The value proposition of token economics

Token economics promise to reduce inefficiencies in business processes and more mundane things of our lives. The idea is to give people incentives to do things activate resources that otherwise would lie dormant. For instance, do you have empty hard disk space on your laptop? FileCoin promises you to rent your excess disk space to others and monetize a resource that you own but that is currently unproductive. Instead of relying on traditional venture capital, FileCoin sold its tokens in an ICO directly to the public to raise $257 million. ICOs promise to democratize access to capital by selling tokens directly to the public and private investors. Changpeng Zhang, the CEO of Binance, is a fan of ICOs. “Raising money through ICOs is about 100 times easier than through traditional VCs, if not more,” he writes in a Medium article. With the ease of raising money increased, logic says there may be 100 times more startups, well-funded startups, where ICOs are allowed.” While this logic is not necessarily sound — this might be a long tail game with a skewed distribution of funding — it will certainly benefit investment gateways into ICOs that operate on a commission basis. Binance is the world’s biggest trading platform for cryptocurrencies and tokens, and its quarterly profit eclipsed that of Deutsche Bank in Q1 2018.

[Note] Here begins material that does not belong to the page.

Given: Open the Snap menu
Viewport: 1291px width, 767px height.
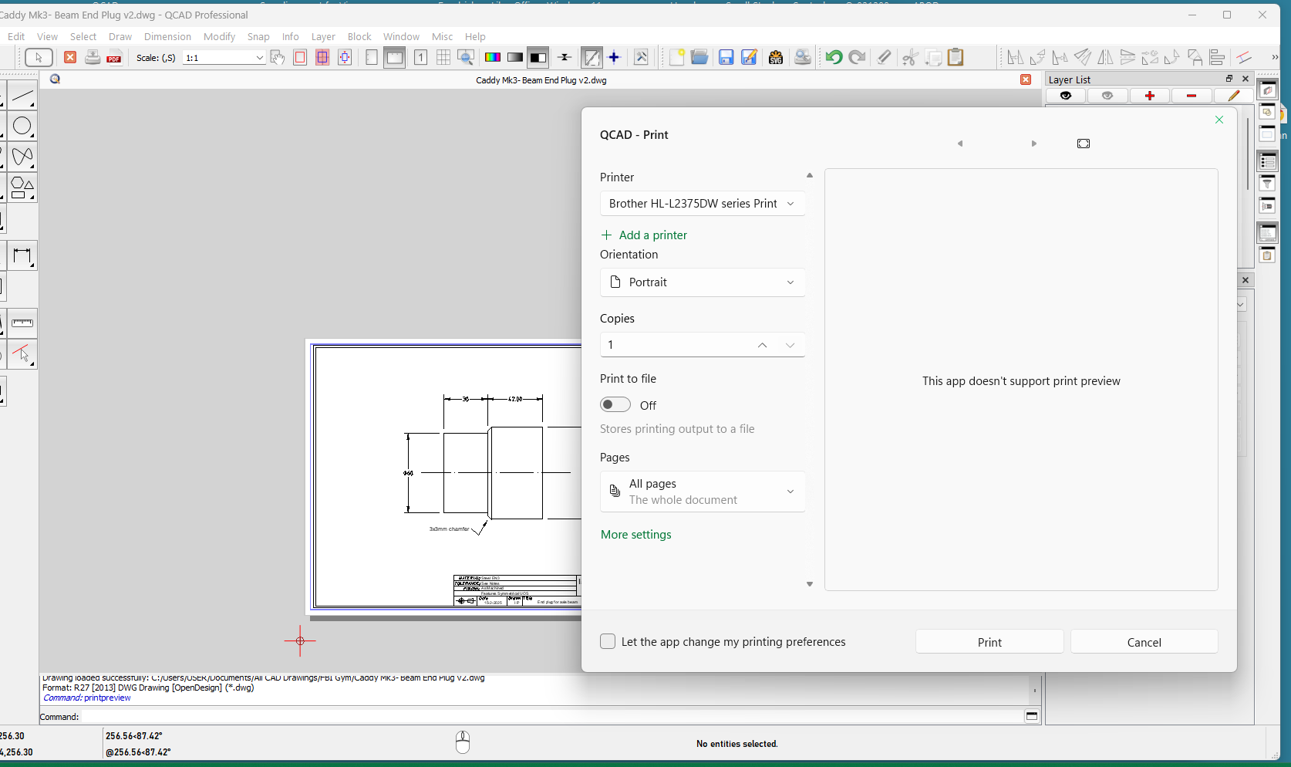Looking at the screenshot, I should tap(258, 36).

Much of the traditional world is woefully inefficient, and tokens promise to fix that by giving incentives to network participants. However, having a token in a business model can make it harder to gain adoption and build a network of users, because now, they have to go and buy a company’s token to use its services.

Capturing alpha in the token ecosystem

The blockchain as a distributed ledger that is permissionless, trustless, and censorship-resistant is at the heart of token economics. If it succeeds, the blockchain might be one of the major growth stories of our time. The next question is how to take part in that growth story without overpaying or falling prey to outright scams. “Once you have identified a use case where you need a blockchain,” says Fabio Federici, Founder and CEO of Base58 Capital, “the question becomes how to design the system in a way that the value of this network will accrue at the level of the token. If this succeeds, you have a new asset that can generate a lot of value for investors.”

Excess returns come with understanding the design of a token ecoystem, and this needs deep knowledge and insider connections in the space. We’re still a long way from full transparency in the ICO space. As an only half-joking start, there is the [Useless Ethereum Token( (UET), which brands itself as “the world’s first 100% honest Ethereum ICO with no value, no security, and no product.” Is this a scam? “Neither,” proclaims the website of the developer. “This is real and 100% transparent. You’re literally giving your money to someone on the internet and getting completely useless tokens in return.” Despite numerous disclaimers on the website of the developer not to invest, the crowdsale netted $300,000. There sure is “dumb” crypto money sloshing around in the cryptoasset ecosystem, but the success of UET is still a surprise. It shows how much room this industry still has to grow.